Asian stocks cautious ahead of BOJ meeting and US inflation test

© Portal. FILE PHOTO: The Japanese national flag is raised at the Bank of Japan headquarters in Tokyo, Japan on September 20, 2023. Portal/Issei Kato/File photo

By Wayne Cole

SYDNEY (Portal) – Asian stocks fell on Monday after a subdued start to a week in which Japan’s central bank may move further away from its hyper-accommodative policy, while key U.S. inflation numbers helped the market price in interest rate cuts should support this country.

The Bank of Japan (BOJ) meets on Tuesday amid much talk of it considering how and when to move away from negative interest rates. None of the analysts polled by Portal expected a definitive move at this meeting, but policymakers could begin to lay the groundwork for possible change.

April was favored by 17 of 28 economists as the starting point for ending negative interest rates, making the BOJ one of the few central banks in the world to actually tighten.

“Since the last meeting in October, 10-year Japanese government bond yields have fallen and the yen has appreciated, giving the BOJ little incentive to revise policy at this stage,” said Barclays economist Christian Keller.

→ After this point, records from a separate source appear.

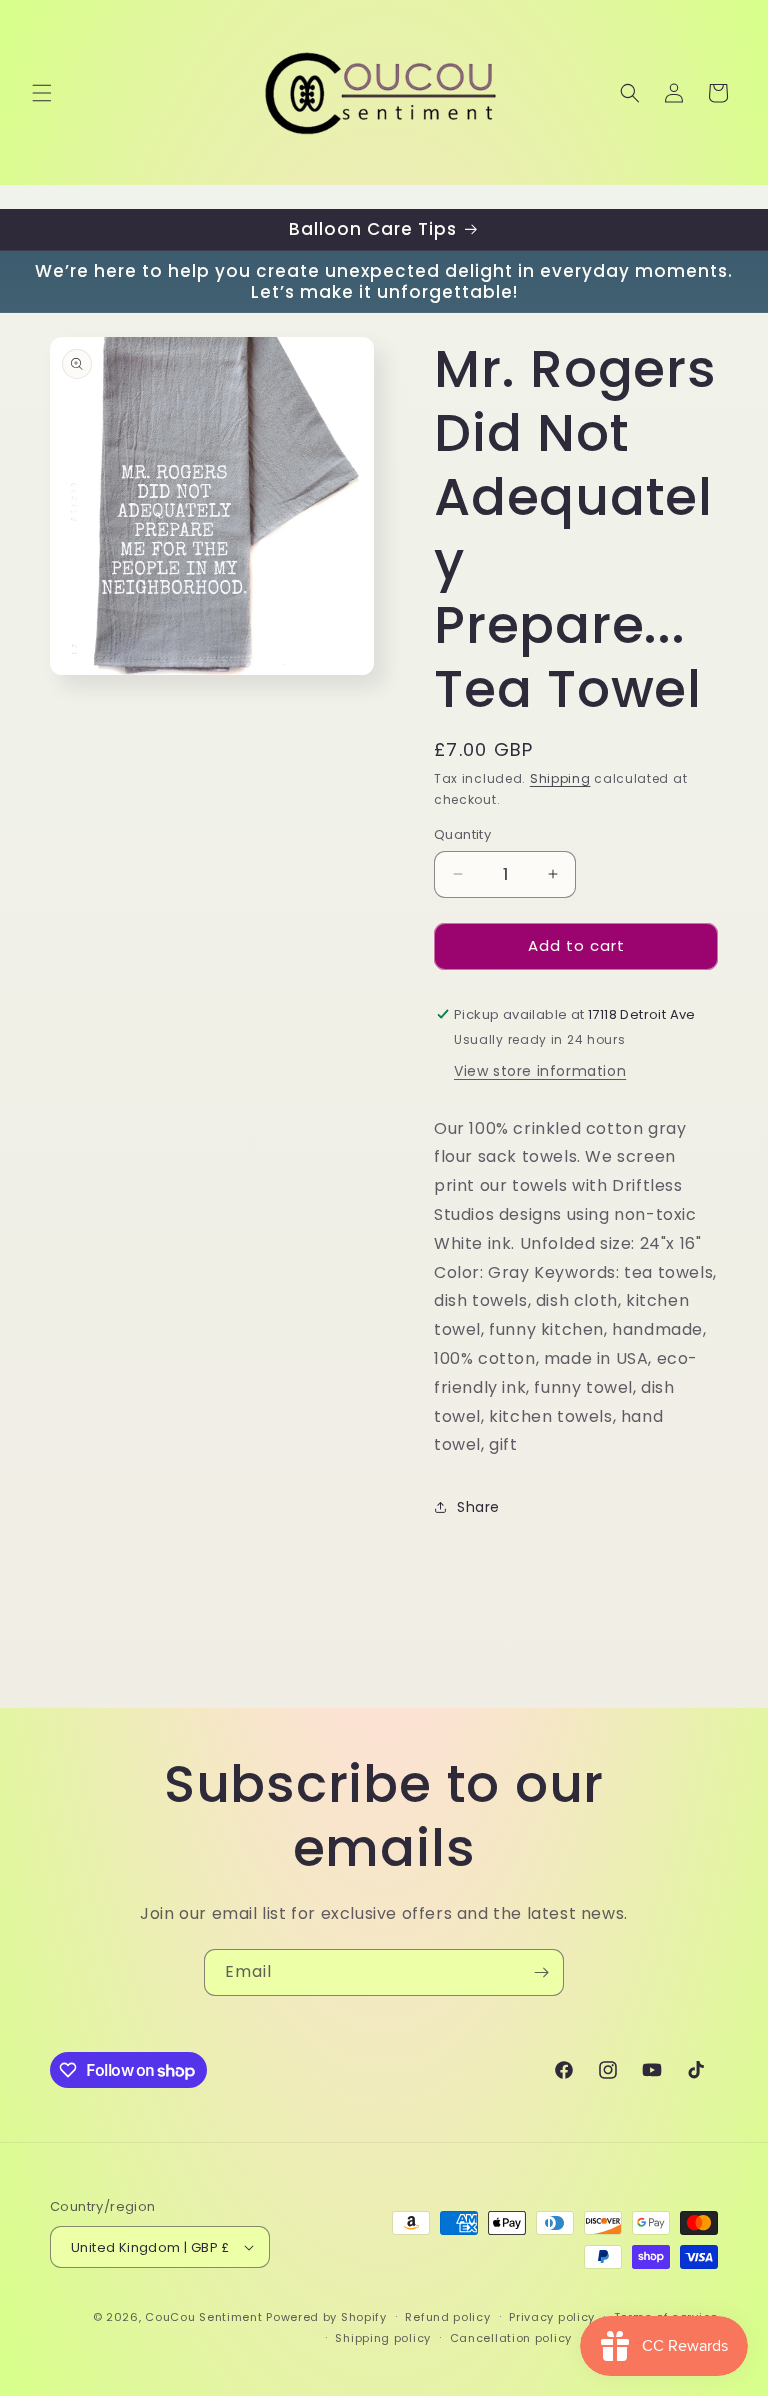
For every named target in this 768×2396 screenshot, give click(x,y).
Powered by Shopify (326, 2317)
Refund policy (447, 2317)
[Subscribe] (541, 1972)
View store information (540, 1071)
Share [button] (478, 1507)
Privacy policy (552, 2317)
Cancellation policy (511, 2338)
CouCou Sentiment (203, 2317)
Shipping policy (383, 2338)
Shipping (560, 778)
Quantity (462, 834)
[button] (42, 93)
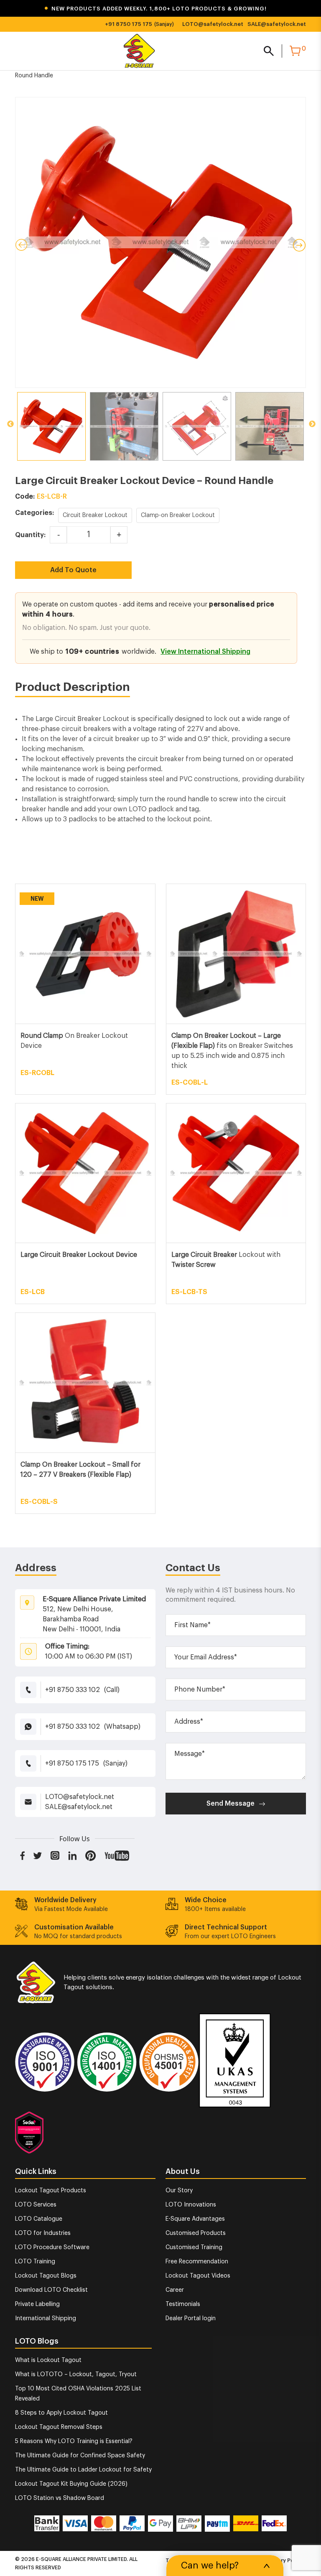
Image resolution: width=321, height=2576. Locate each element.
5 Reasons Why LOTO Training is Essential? (73, 2441)
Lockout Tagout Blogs (45, 2276)
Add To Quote (73, 570)
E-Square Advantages (195, 2219)
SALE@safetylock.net (276, 24)
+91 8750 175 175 (128, 24)
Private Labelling (37, 2304)
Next (312, 424)
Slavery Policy (285, 2560)
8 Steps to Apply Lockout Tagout (61, 2413)
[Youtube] (117, 1855)
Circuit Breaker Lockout (95, 515)
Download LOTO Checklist (51, 2290)
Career (175, 2290)
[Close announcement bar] (309, 8)
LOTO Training (35, 2262)
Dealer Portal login (191, 2318)
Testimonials (183, 2304)
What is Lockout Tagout (48, 2360)
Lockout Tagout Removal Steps (58, 2427)
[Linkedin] (72, 1855)
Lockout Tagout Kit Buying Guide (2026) (71, 2484)
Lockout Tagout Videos (198, 2276)
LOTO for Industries (43, 2233)
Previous (10, 424)
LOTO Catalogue (38, 2219)
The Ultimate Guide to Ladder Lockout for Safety (83, 2470)
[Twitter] (37, 1855)
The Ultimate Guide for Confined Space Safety (80, 2456)
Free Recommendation (197, 2262)
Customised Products (196, 2233)
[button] (160, 9)
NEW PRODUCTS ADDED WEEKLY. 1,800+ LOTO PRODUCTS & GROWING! (155, 9)
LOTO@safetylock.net (212, 24)
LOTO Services (35, 2205)
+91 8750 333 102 (72, 1690)
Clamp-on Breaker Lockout (178, 515)
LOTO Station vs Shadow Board (59, 2498)
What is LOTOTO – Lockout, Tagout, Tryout (76, 2374)
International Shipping (45, 2318)
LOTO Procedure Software (52, 2247)
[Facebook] (22, 1855)
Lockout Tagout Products (50, 2191)
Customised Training (194, 2247)
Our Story (179, 2191)
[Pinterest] (90, 1855)
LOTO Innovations (191, 2205)
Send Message (230, 1803)
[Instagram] (55, 1855)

“We expect the BOJ to wait to confirm the outcome of the ‘Shunto’ wage negotiations next spring before taking action in April.”

fell 0.7%, partly weighed down by a firm yen. MSCI’s broadest index of Asia-Pacific stocks outside Japan fell 0.3%.

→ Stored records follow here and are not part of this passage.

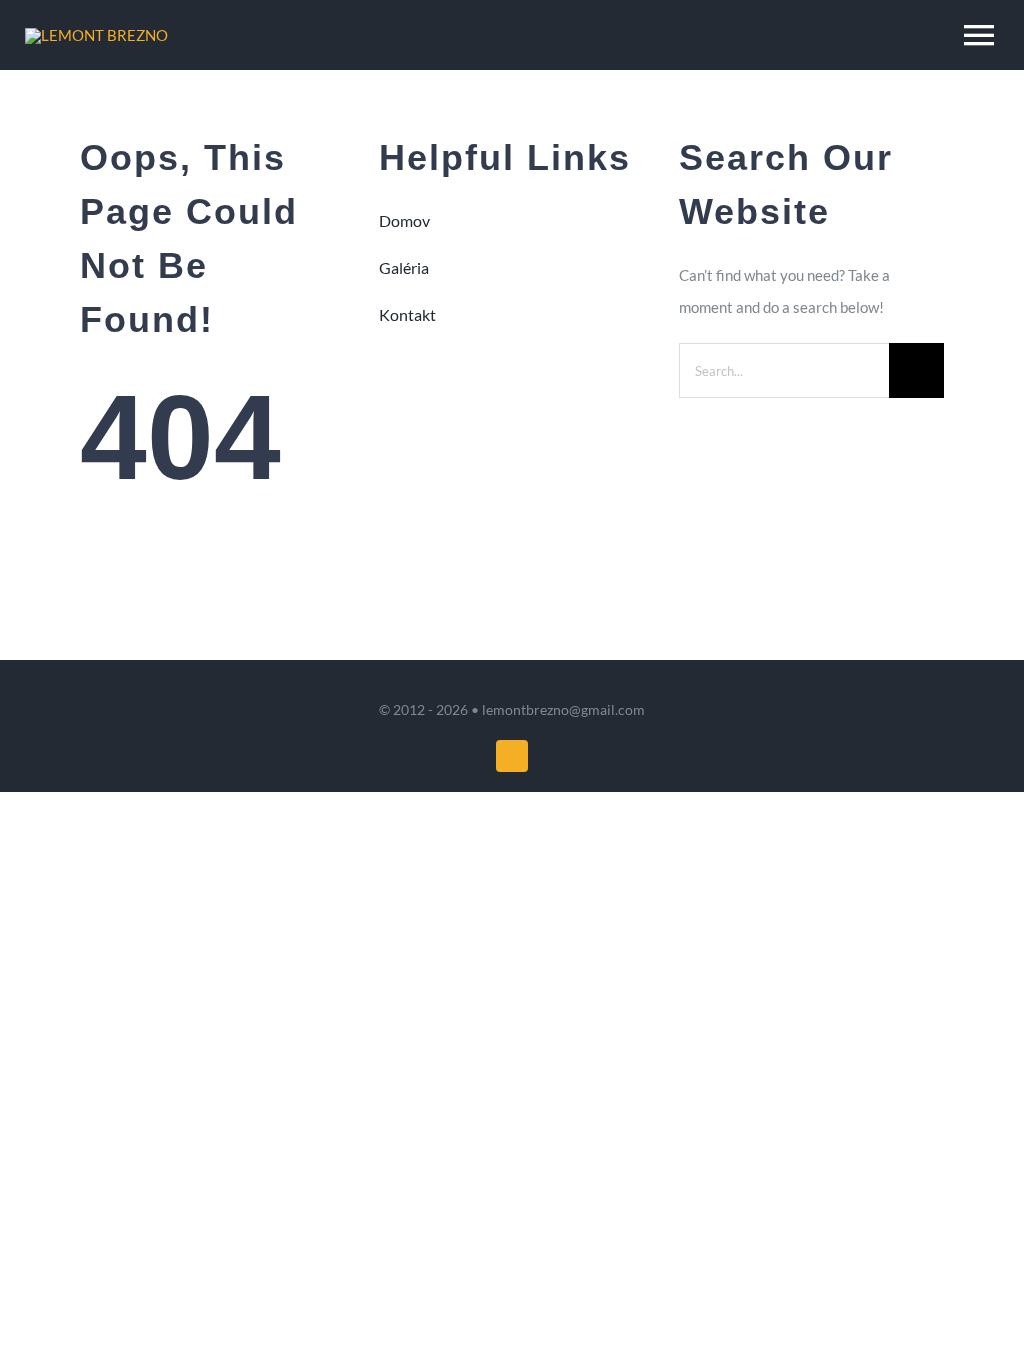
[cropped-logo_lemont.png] (96, 35)
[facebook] (512, 756)
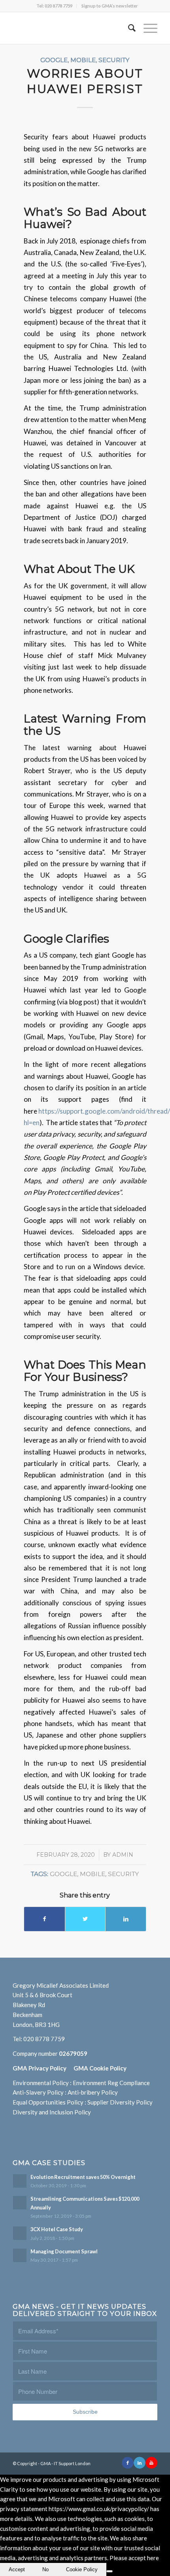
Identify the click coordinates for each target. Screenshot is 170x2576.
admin (122, 1854)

South Korea’s main index rose 0.3%, showing no apparent reaction to reports that North Korea had fired a ballistic missile off its east coast.

Chinese blue chips fell slightly by 0.3% after declining for five straight weeks.

rose 0.3%, while Nasdaq futures rose 0.2%. EUROSTOXX 50 futures fell 0.3% and 0.1% respectively.

In the United States, analysts forecast a 0.2% rise in the core personal consumption expenditures (PCE) index in November, with annual inflation falling to 3.4%, its lowest level since mid-2021.

Analysts believe the balance of risk is tilted to the downside and a 0.1% increase for the month would see the six-month annual inflation rate slow to just 2.1%, close to the Federal Reserve’s target of corresponds to 2%.

Markets assume that slowing inflation means the Fed will have to ease policy to prevent real interest rates from rising and are betting on early and aggressive action.

New York Fed President John Williams tried to inflame sentiment on Friday by saying there was no talk of easing from policymakers but that markets were unwilling to listen.


In response, two-year Treasury yields rose only slightly, but still ended the week sharply down 28 basis points, their lowest level since mid-May.

The 10-year bond yield was at 3.91%, after falling 33 basis points last week, marking its biggest weekly decline since the start of 2020.

Fed funds futures imply a 74% chance of a rate cut as early as March, while a 39 basis point (bp) easing is priced in in May. The market also expects at least 140 basis points of rate cuts throughout 2024.

“We now forecast three consecutive 25 basis point rate cuts in March, May and June, followed by a slower pace of one cut per quarter until we reach a final rate of 3.25-3.5%, 25 basis points lower than we had previously expected,” Goldman Sachs analysts wrote in a note to clients.

“That means five cuts in 2024 and three more cuts in 2025.”

If such easing is true, some Asian central banks could ease monetary policy sooner, with Goldman preferring interest rate cuts in India, Taiwan, Indonesia and the Philippines.

The investment bank also raised its 2024 forecast and now expects 5,100 by the end of 2024, while slowing inflation and Fed easing would keep real yields low and support a price-to-earnings ratio of more than 19 .

The market’s dovish outlook for U.S. interest rates caused the dollar to slip 1.3% against a basket of currencies last week, although the Fed is far from alone in its rate-cutting plans.

Markets expect the European Central Bank to ease monetary policy by around 150 basis points next year and cuts by the Bank of England to reach 113 basis points.

That outlook kept the euro at $1.0909 after recovering from a high of $1.1004 on Friday. The dollar looked more vulnerable against the yen at 142.23, after falling 1.9% last week.

The decline in the dollar and yields is expected to have a positive impact on gold’s price of $2,021 an ounce, although that was below its recent all-time high of $2,135.40. [GOL/]

Oil prices tried to stabilize after hitting a five-month low last week amid doubts all OPEC+ producers would stick to production caps. [O/R]

Some support was provided by lower exports from Russia and Houthi attacks on ships in the Red Sea. rose 47 cents to $77.02 a barrel, while rising 47 cents to $71.90.